▶ _WORK INSTRUCTION_
Each record should reappear exactly in your answer, minus any picture.

↓↓↓

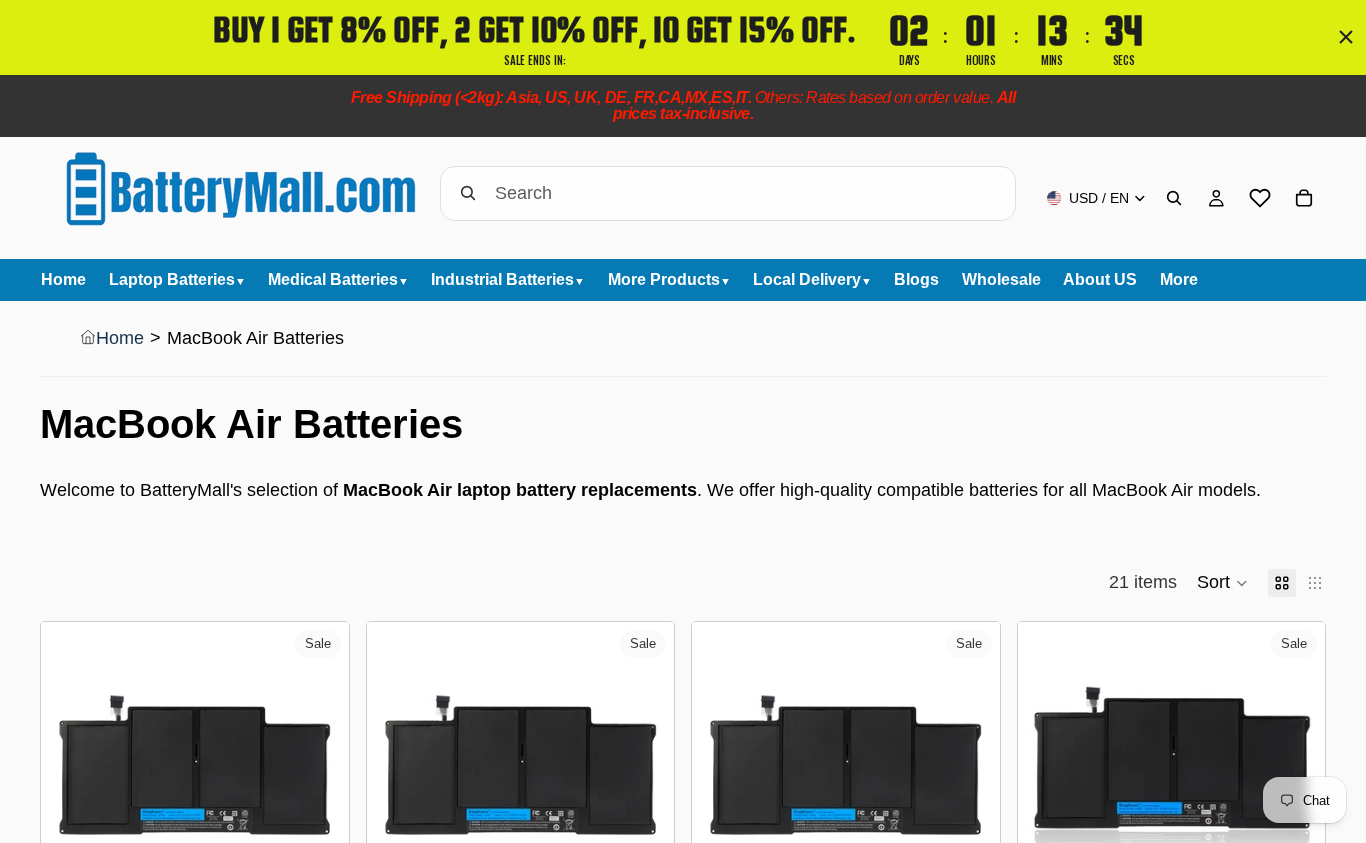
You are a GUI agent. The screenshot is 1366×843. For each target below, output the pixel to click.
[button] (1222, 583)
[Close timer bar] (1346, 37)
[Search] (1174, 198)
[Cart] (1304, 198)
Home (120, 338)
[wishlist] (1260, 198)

↑↑↑

▶ _OUTPUT FOR THIS EXERCISE_
You are a GUI agent. The screenshot is 1366×843. For each target below, output the pixel to click.
[button] (1222, 583)
[Close timer bar] (1346, 37)
[Search] (1174, 198)
[Cart] (1304, 198)
Home (120, 338)
[wishlist] (1260, 198)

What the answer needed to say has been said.